Police did not identify the fifth victim. There are still 156 people unaccounted for.

LaFont, a Houston native, coached his son’s baseball team, the Astros at North Shore Park. He was a parishioner at St. Patrick Catholic Church in Miami Beach, where his kids went to school. The parish’s school parents gathered Saturday afternoon to pray for LaFont and his neighbors who were still missing.

An alumnus of Sharpstown High School in Houston, his classmates had been sending Adriana messages of support and closely watching the news, waiting for word on him. Sam Olivares, a fellow Sharpstown grad who’d visited LaFont in South Florida before, told Houston’s KHOU-11 that it was difficult to express the shock LaFont’s old friends felt.

“I was talking to my friend Scott on the phone, and we just sat there in silence. There were no words we could come up with this tragic event, especially with somebody you know,” Olivares said. “And to have kids out there waiting to hear about their dad.

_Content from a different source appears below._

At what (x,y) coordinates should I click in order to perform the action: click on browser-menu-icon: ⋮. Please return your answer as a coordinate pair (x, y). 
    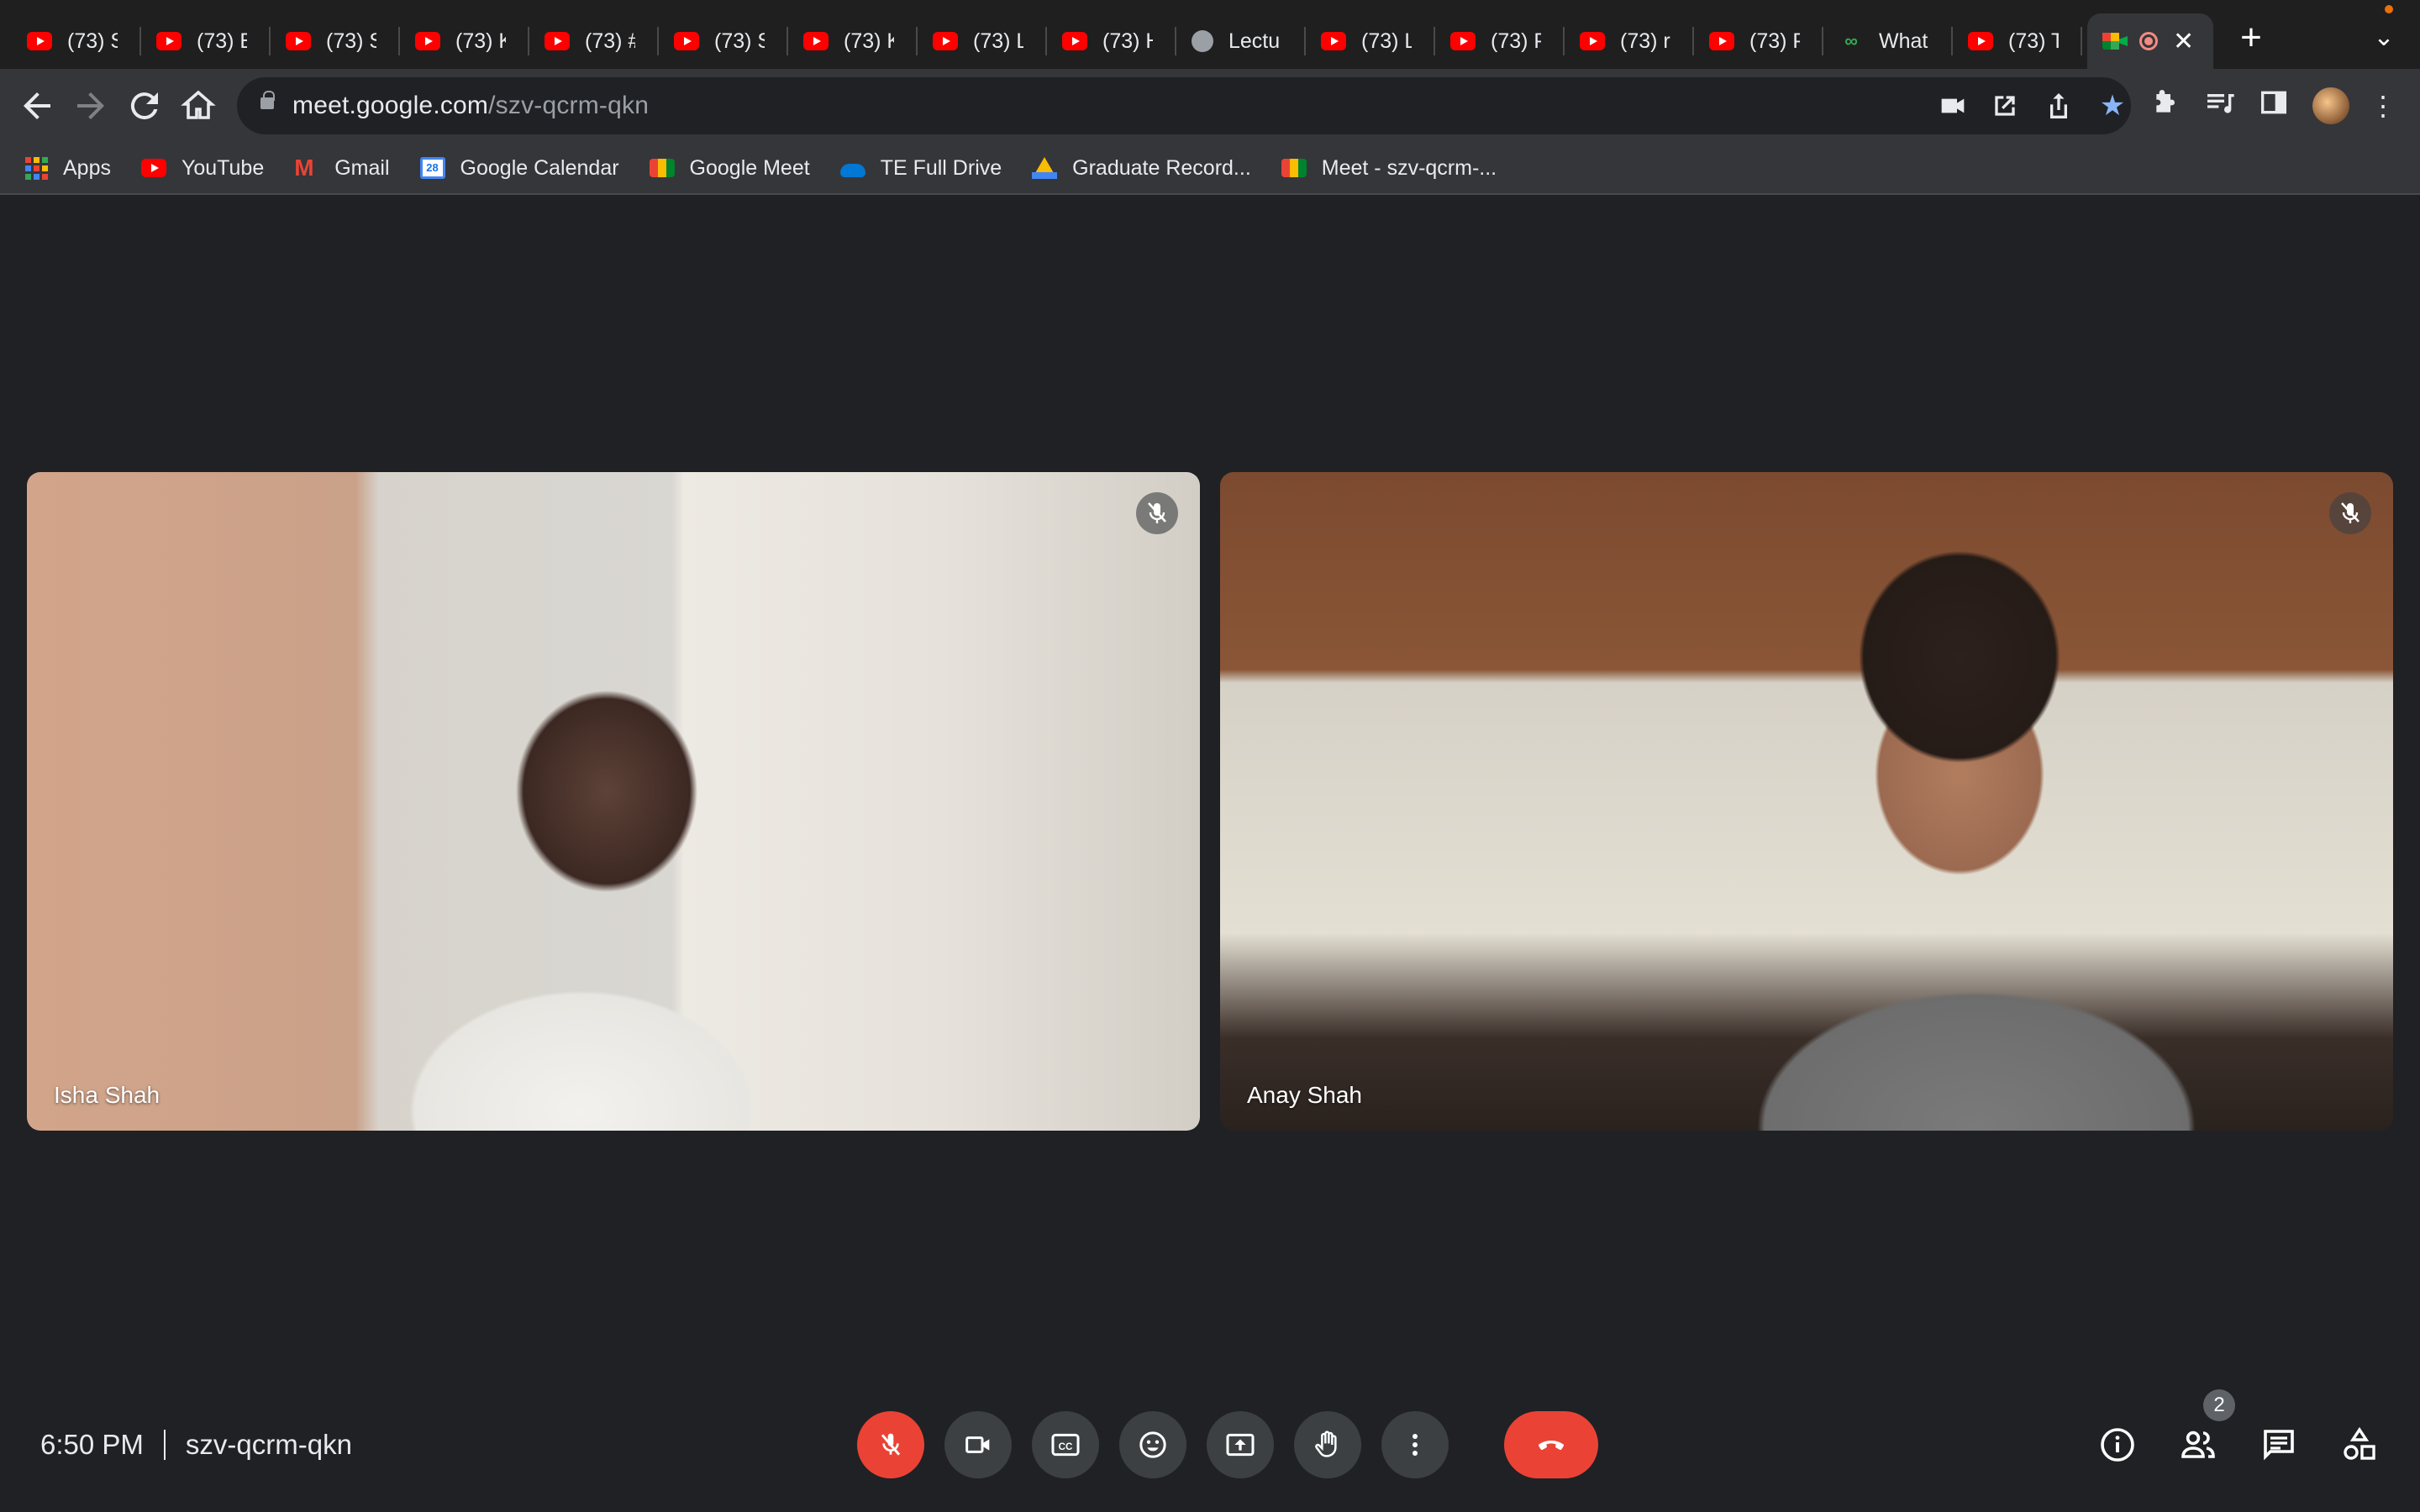
    Looking at the image, I should click on (2383, 106).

It’s just overwhelming.”

LaFont’s baseball family loved his positive attitude — wins and losses didn’t matter as much as personal improvement and a good effort. He was known for texting encouraging audio messages to a fellow parent and coach, Brendan Coyle, so he could play the positive reinforcement for his son. Coyle and LaFont met six years ago when their kids played tee ball.

“Manny also cared deeply about the development of all the kids he coached or came across at the field,” Coyle said. “Even in seasons when we didn’t coach the same team, he would text me all the time to ask how my son Nate or other kids that he had coached were doing.”

LaFont had just started a new job after being out of work for most of the COVID-19 pandemic. The work sometimes took him abroad.

“I was hoping when I heard the news, he was out of town,” Berry told the Miami Herald. “I called his cellphone. It went to voicemail.”

For three years, LaFont worked across Latin American and the Caribbean for a manufacturing firm, leading a division that focused on roadway safety that built crash cushions and movable barriers. At an industry conference in 2016, he gave an interview where he talked about why he got into this line of work.

“I got into this industry specifically because I don’t want to sell widgets. I want to help people. I want to do something good in this world,” he said. “When I die, I want to say that my life meant something.”